Note that b = A001177 has the following properties:
  (1) b(mn) = lcm(b(m), b(n)) if gcd(m, n) = 1, so b(mn)/mn <= (b(m)/m)*(b(n)/n);
  (2) For a prime p, b(p) divides p-Legendre(p,5);
  (3) For a prime p, b(p^e) = p^t*b(p) for some t, where t <= e-1.
Here A001177(k) = k-1, so gcd(A001177(k), k) = 1, so k must not be divisible by 5.

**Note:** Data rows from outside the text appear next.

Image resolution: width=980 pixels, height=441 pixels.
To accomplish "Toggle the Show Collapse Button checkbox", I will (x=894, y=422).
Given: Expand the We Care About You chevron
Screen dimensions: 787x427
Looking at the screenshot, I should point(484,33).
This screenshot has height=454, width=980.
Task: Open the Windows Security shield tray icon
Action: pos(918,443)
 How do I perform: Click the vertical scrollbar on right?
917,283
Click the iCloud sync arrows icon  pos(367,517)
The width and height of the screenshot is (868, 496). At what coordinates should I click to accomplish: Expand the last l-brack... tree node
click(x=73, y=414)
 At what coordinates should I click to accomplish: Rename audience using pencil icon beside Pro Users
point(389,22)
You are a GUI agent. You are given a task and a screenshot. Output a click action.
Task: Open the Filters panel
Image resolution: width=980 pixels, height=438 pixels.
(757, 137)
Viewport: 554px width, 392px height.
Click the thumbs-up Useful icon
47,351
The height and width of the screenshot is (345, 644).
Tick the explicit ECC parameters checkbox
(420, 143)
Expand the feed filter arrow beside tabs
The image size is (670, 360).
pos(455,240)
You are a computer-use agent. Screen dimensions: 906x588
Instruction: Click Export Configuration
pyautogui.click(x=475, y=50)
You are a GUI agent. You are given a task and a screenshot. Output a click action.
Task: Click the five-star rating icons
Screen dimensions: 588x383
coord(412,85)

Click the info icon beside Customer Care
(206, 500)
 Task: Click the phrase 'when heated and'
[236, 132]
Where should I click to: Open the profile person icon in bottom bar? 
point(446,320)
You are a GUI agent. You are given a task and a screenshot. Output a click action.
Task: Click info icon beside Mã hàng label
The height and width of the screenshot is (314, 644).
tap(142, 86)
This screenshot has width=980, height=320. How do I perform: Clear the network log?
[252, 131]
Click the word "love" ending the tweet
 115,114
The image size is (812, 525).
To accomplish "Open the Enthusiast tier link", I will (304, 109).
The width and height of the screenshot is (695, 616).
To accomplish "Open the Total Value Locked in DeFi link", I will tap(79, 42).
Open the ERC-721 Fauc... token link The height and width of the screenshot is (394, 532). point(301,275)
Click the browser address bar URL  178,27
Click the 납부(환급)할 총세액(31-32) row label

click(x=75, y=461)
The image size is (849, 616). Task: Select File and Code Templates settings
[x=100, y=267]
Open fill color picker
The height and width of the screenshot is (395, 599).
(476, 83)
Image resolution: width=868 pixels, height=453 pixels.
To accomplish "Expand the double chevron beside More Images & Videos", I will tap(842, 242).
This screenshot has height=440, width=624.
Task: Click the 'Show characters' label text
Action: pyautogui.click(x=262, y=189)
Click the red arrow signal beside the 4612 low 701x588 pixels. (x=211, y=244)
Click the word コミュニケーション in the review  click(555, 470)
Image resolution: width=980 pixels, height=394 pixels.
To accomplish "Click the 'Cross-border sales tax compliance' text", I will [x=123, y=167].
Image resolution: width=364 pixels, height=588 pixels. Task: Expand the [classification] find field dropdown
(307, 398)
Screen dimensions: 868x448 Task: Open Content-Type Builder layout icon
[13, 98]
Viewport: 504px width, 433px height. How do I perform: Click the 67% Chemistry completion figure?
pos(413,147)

  (a) k must be squarefree. Otherwise suppose p^e divides k while p^(e+1) does not, e >= 2. If b(p^e) >= p*b(p) then gcd(A001177(k), k) >= p, a contradiction; if b(p^e) = b(p) then b(k)/k <= b(p^e)/p^e <= (p+1)/p^e <= 3/4, k <= 4, impossible;
  (b) If k is odd, let k = Product_{i=1..r} p_i where b(p_i) <= ((p_i)+1)/2 for i = 1..s and b(p_i) = (p_i)+-1 for i=s+1..r, then b(k)/k <= (Product_{i=1..s} ((p_i)+1)/(2*(p_i))) * lcm(b(p_(s+1)), ..., b(r))/(Product_{i=s+1..r} p_i). Since that lcm(b(p_(s+1)), ..., b(r)) <= 2*(Product_{i=s+1..r} b(i)/2) = 2*(Product_{i=s+1..r} ((p_i)+1)/2), we have b(k)/k <= 2*(Product_{i=1..r} ((p_i)+1)/(2*(p_i))). If r >= 2, then b(k)/k <= 2*(4/6)*(8/14) = 16/21, so k <= 4, impossible;
  (c) If k is even, by b(2) = 3 we have 3 divides k-1, so 3 does not divide k. Let k = 2*(Product_{i=1..r} p_i), p_i > 3, we have b(k)/k <= 3*(Product_{i=1..r} ((p_i)+1)/(2*(p_i))). If r >= 2, then b(k)/k <= 3*(8/14)*(12/22) = 72/77, so k <= 15, impossible;
For an odd prime p we have b(p) = (p+-1)/r for some r and b(2p) = (3/2)*(p+-1)/r for some r. It is easy to see that if b(k) = k-1 then k must be prime.